Lino olhou para ele e deduziu que devia ter pouco mais de quarenta anos. Sempre fora bom em adivinhar idades.
Ele parecia menos assustado que a mulher. Tinha o rosto cansado e vários cabelos grisalhos. O ombro caído e o andar lento escondiam sua verdadeira idade.
Ele sentou-se e foi logo falando com uma voz mascada:
- Que coisa horrível! E logo na fazenda onde moramos.
- O senhor imagina por quê? – perguntou Lino desconfiado.
- Por que o que?
- Porque sua fazenda foi o alvo.
Ele balançou a cabeça.
- A fazenda não é minha. Trabalho para os proprietários.
- Quem são os proprietários? – perguntou Ramón.
- São uns ricaços. De família alemã se eu não estiver enganado. Estão na Argentina em viagem.
- De qual família são?
- Hol... Alguma coisa assim, não me lembro.
Lino suspirou.
- Isso não vem ao caso agora. O senhor não respondeu minha pergunta. Tem alguma ideia do por que a fazenda que você mora ser o alvo?
- Não, não tenho. – respondeu rispidamente. – Tentei pensar em alguma coisa, mas não cheguei à conclusão alguma.
- O senhor a conhecia?
- Quem?
Ramón esbravejou:
- A minha avó. A vitima é claro.
- Não, não a conhecia. – respondeu nervosamente.
Lino o encarou e estudou seu rosto por um instante.
Depois disse:
- O senhor pode se acalmar.
- Não estou nervoso. – retrucou. – Quem disse que eu estou nervoso?

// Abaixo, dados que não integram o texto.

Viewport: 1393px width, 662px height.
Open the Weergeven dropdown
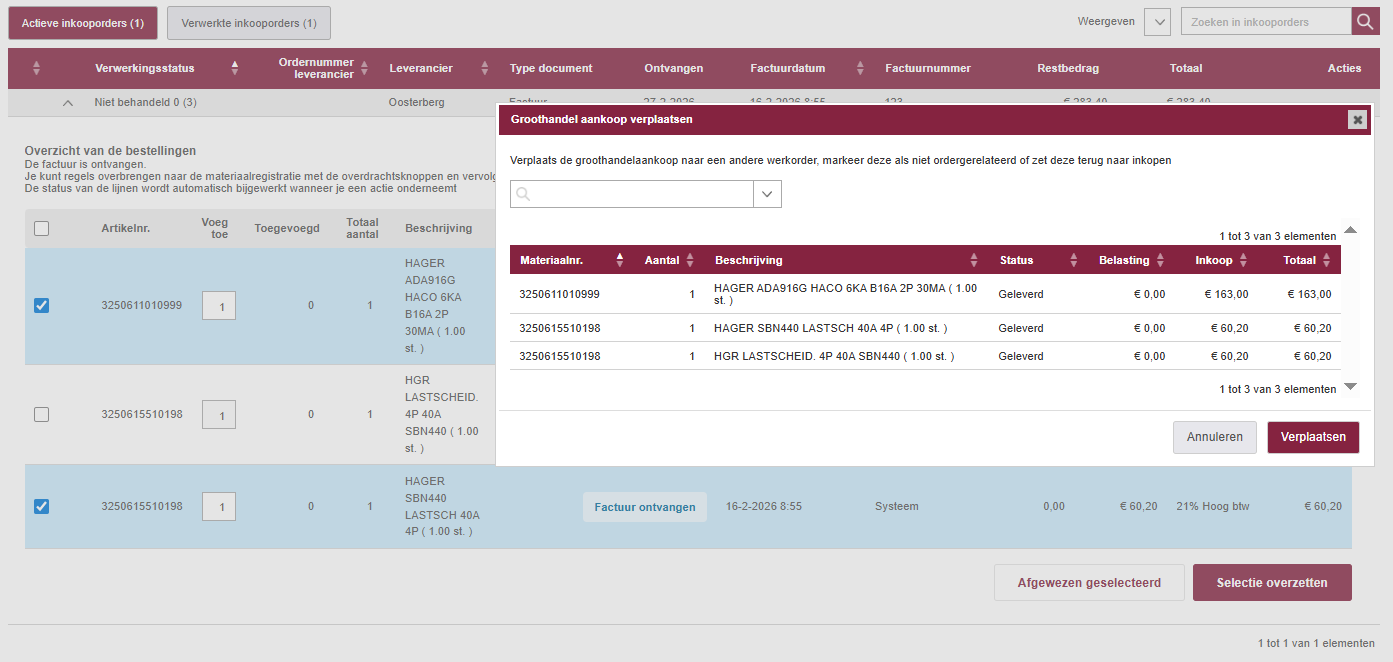[x=1157, y=22]
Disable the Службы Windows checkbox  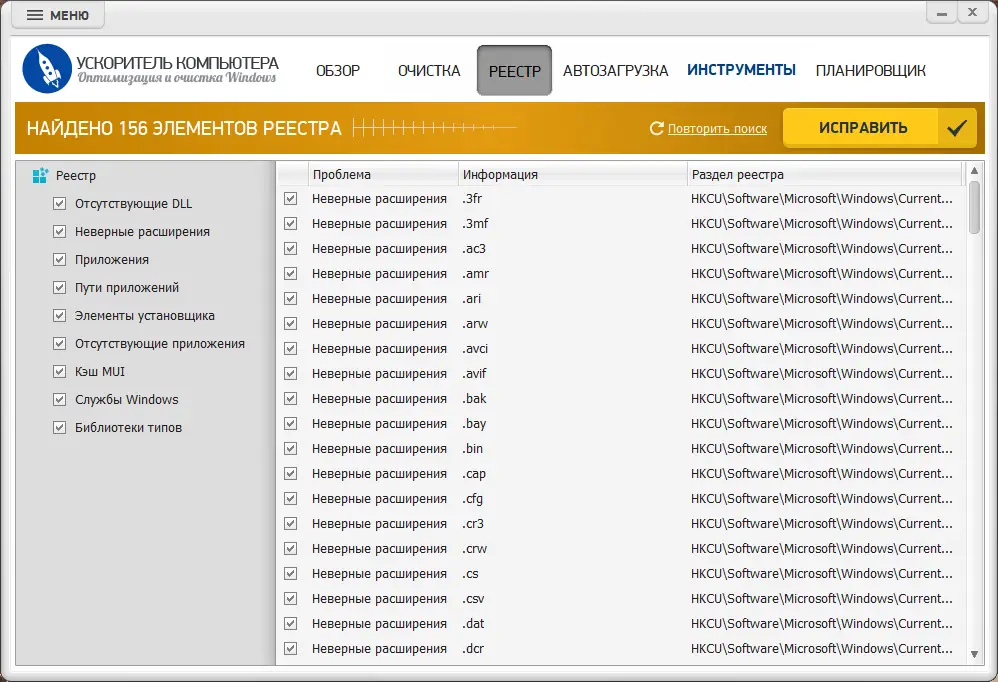pyautogui.click(x=60, y=399)
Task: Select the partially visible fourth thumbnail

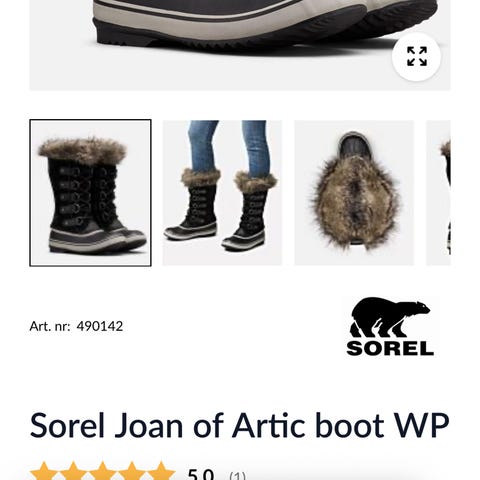Action: (438, 193)
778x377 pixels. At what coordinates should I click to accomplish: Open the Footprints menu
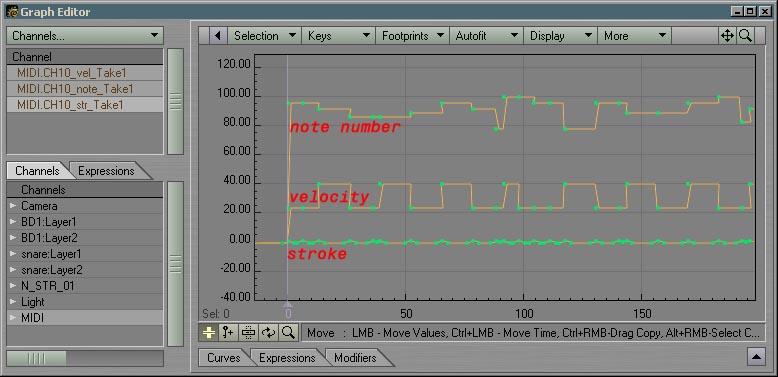coord(412,36)
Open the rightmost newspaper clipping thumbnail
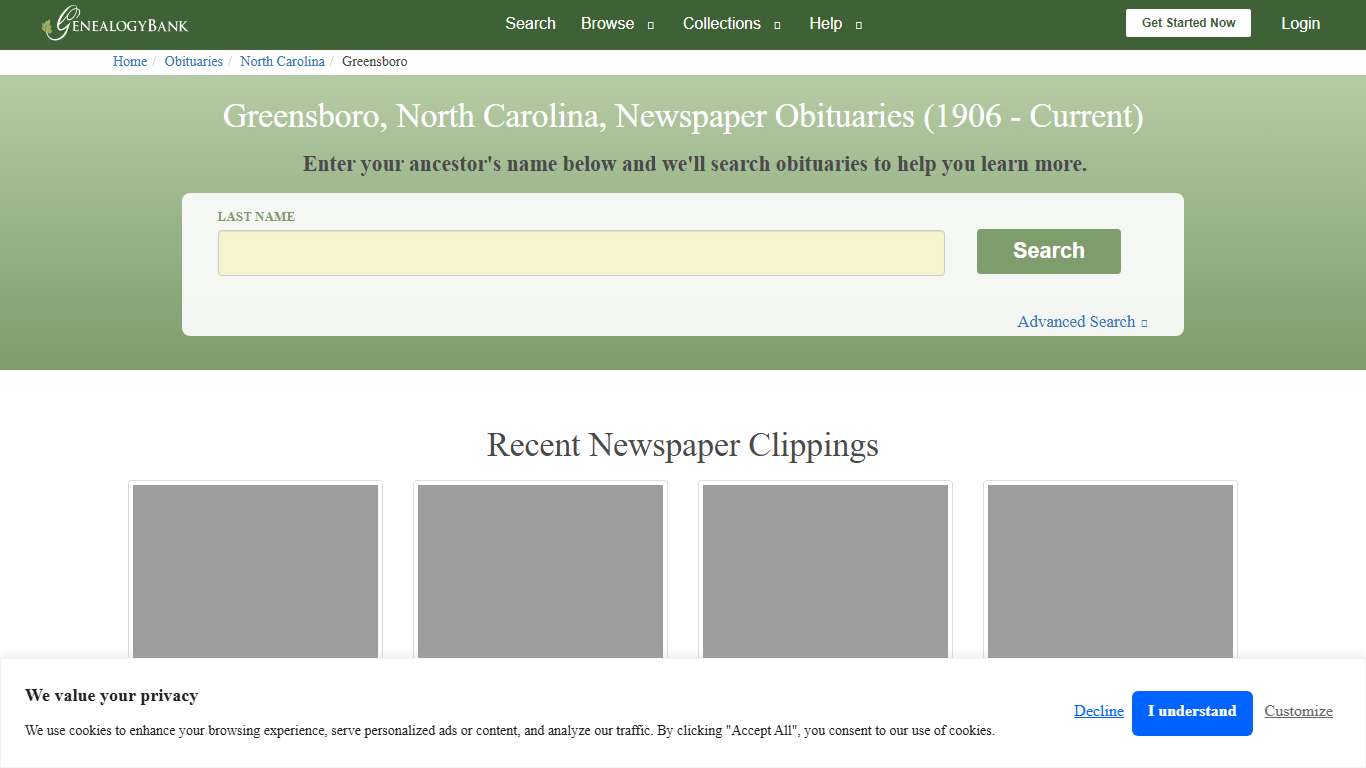 tap(1109, 570)
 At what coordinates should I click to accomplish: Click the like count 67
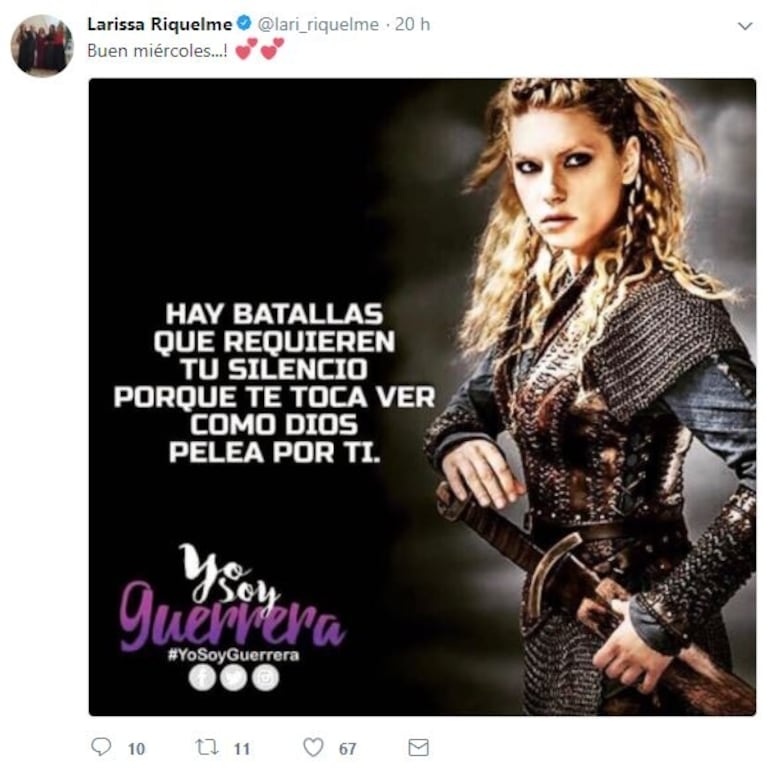click(347, 749)
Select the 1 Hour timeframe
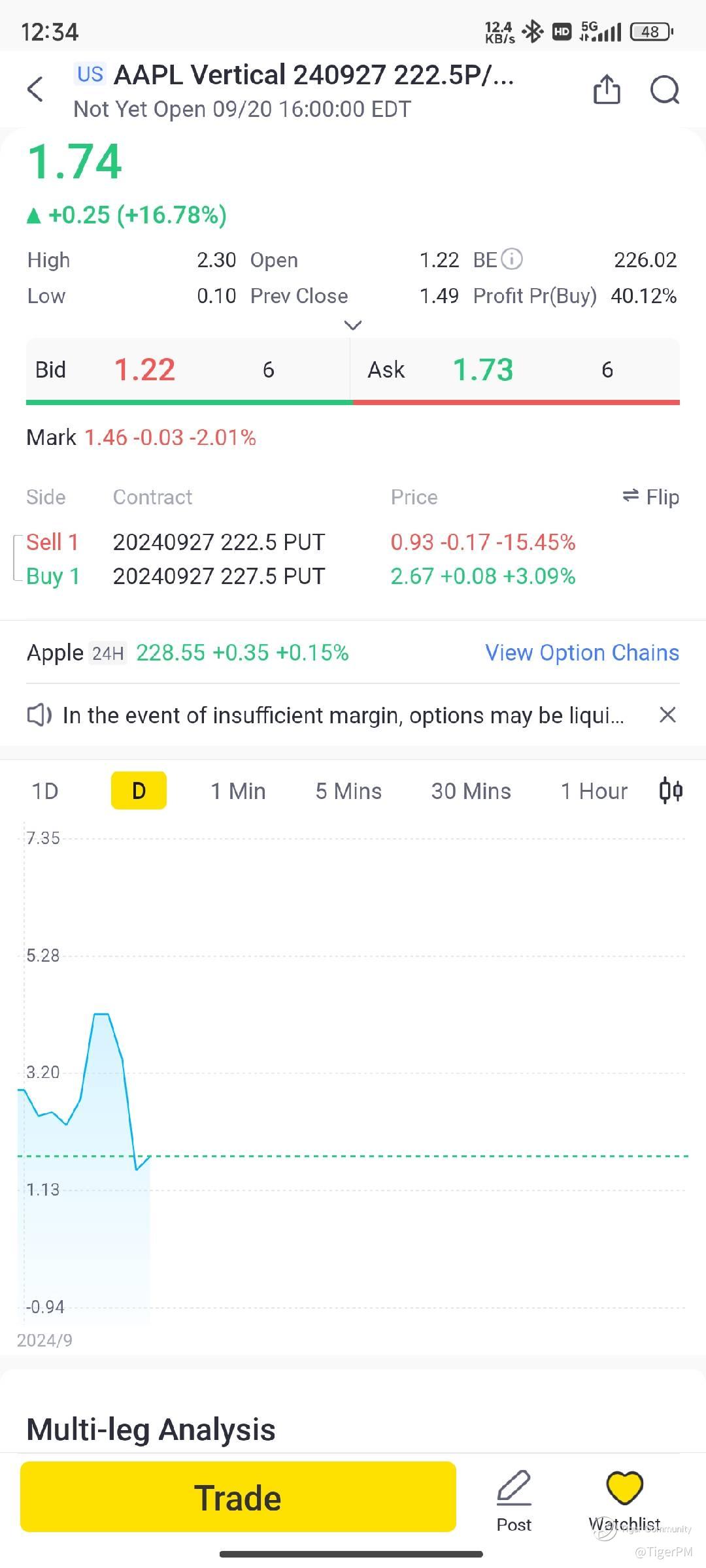The image size is (706, 1568). click(594, 791)
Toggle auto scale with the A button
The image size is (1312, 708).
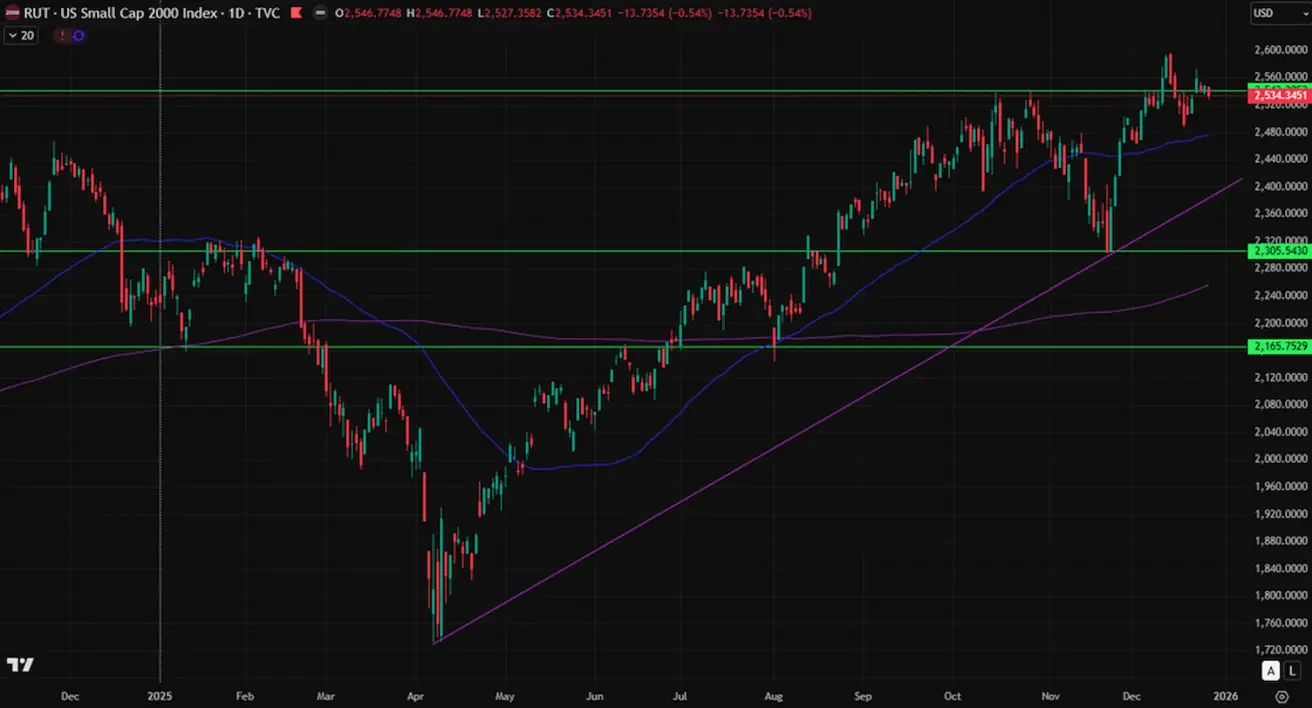point(1270,671)
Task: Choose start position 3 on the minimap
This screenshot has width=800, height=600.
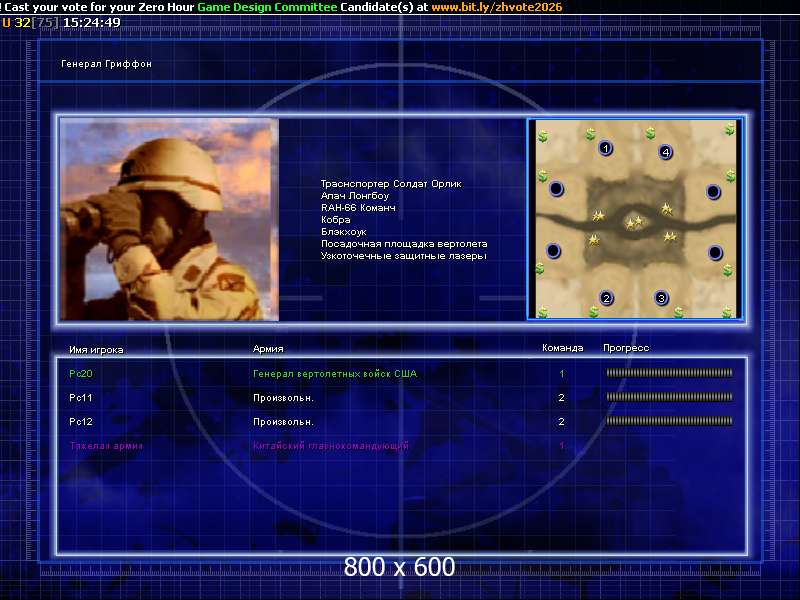Action: (661, 298)
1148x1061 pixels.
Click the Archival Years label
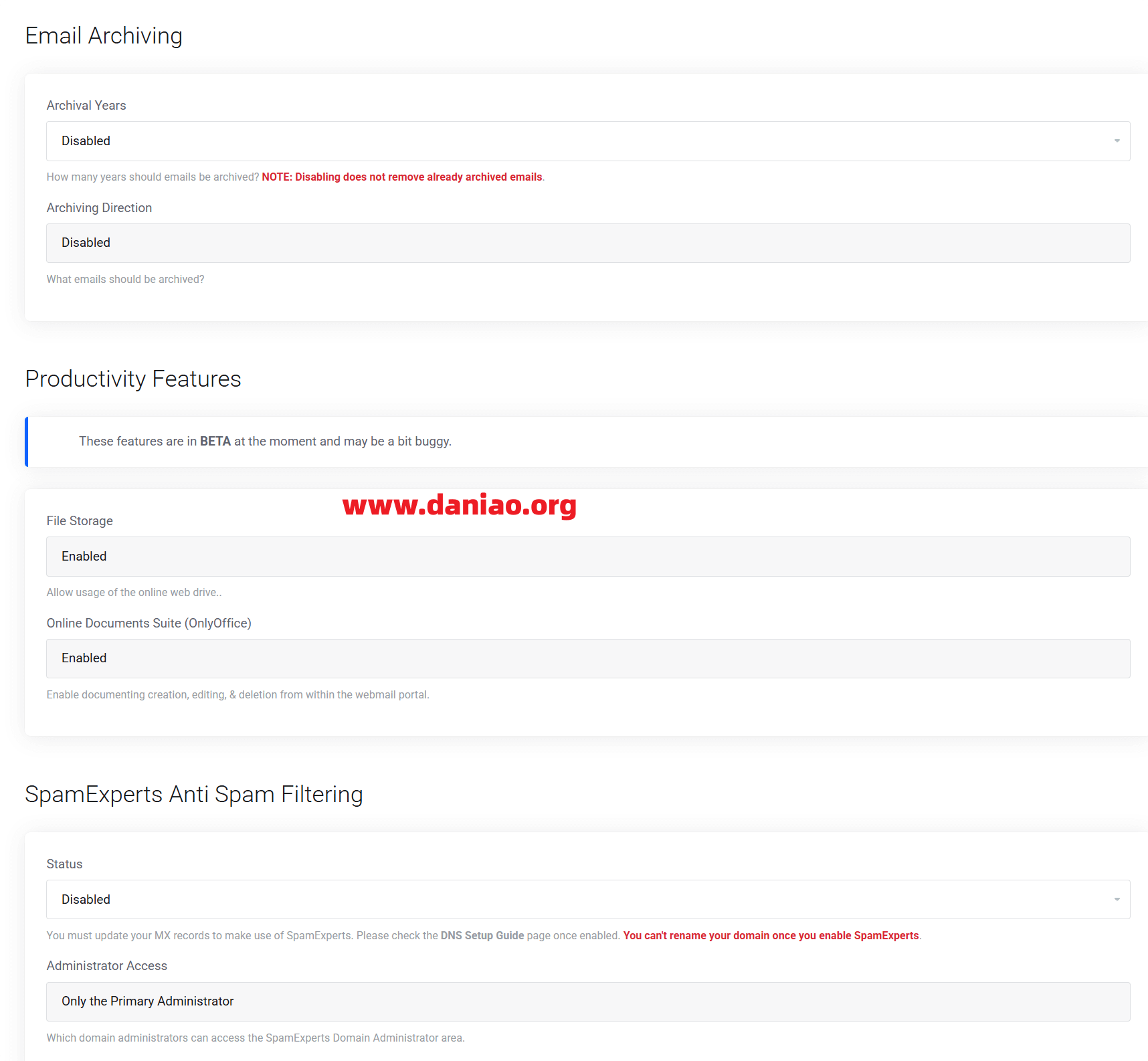(86, 106)
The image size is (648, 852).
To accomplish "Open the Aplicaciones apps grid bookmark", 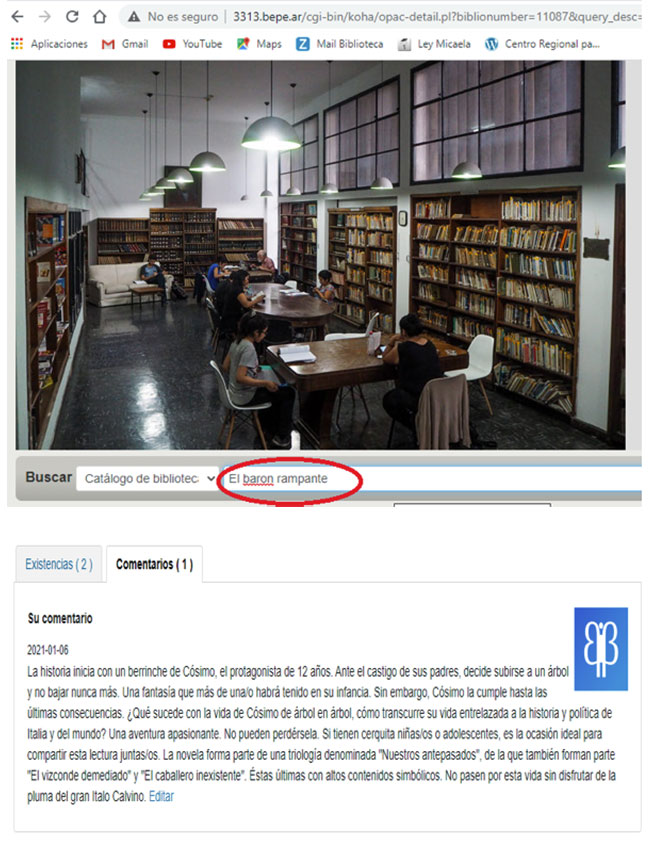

- Ninguém disso isso. Eu só espero que você responda mais calmamente, sem desespero.
- Não estou desesperado. Pareço desesperado?
- Parece. – a afirmação de Lino foi fulminante.
O senhor Soares forçou um risinho e olhou para os três rostos ali o encarando.
Finalmente o sargento falou:
- Quer dizer alguma coisa?
- Não tenho nada pra dizer a respeito do crime. Eu não a conhecia, não sei porque nossa fazenda foi a escolhida e não sei porque vocês estão me pressionando desse jeito.
- Não estamos te pressionando. – murmurou Lino sem tirar os olhos do sujeito. – Você se pressionou sozinho.
Ele ficou quieto.
Lino continuou:
- Parece querer dizer alguma coisa.
- Já disse que não tenho nada pra dizer. – disse com a voz alterada. – Conheço esse método de interrogatório. Vocês apertam e apertam para ver se o interrogado espana. É, é assim que vocês agem. Não se preocupem comigo. Mesmo que eu espane, não vai sair nada de mim.
- E o que poderia sair?
- Nada. Não poderia sair nada.
Ramón olhou para Lino e assentiu.
Disse em seguida:
- Pode nos contar passo a passo como foi sua noite?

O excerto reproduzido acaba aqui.